Georgia Katie Davis (born 3 June 1999) is an English cricketer who currently plays for Warwickshire, Central Sparks and Trent Rockets. She plays as a right-arm off break bowler. She previously played for Yorkshire Diamonds in the Women's Cricket Super League.

Early life
Davis was born on 3 June 1999 in Birmingham.

Domestic career
Davis made her county debut in 2015, for Warwickshire against Surrey. In her first season, she took 7 wickets at an average of 12.14 in the 2015 Women's Twenty20 Cup.
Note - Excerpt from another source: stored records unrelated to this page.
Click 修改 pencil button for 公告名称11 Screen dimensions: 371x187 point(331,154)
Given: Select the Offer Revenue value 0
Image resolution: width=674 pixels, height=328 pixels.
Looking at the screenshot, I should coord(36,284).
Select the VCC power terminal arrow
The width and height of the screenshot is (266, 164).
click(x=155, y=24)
Over the following seasons, Davis was most effective for Warwickshire in the Twenty20 Cup, taking 11 wickets at an average of 11.09 in 2017 and 14 wickets at 10.42 in 2018. In 2019, she was Warwickshire's leading wicket-taker in the County Championship, taking 12 wickets including her List A best bowling of 4/18. She also helped her side to victory in the 2019 Women's Twenty20 Cup that season, taking 7 wickets in the tournament, including 3 in the deciding match against Lancashire. In the 2021 Women's Twenty20 Cup, Davis took 7 wickets at an average of 8.71. In the 2022 Women's Twenty20 Cup, Davis was the joint-second leading wicket-taker across the entire competition, with 13 wickets at an average of 10.75. Against Gloucestershire, she took 5/14 from her four overs, her maiden Twenty20 five-wicket haul.

Davis also played for Yorkshire Diamonds in the 2019 Women's Cricket Super League. She played two matches, but did not bat or bowl.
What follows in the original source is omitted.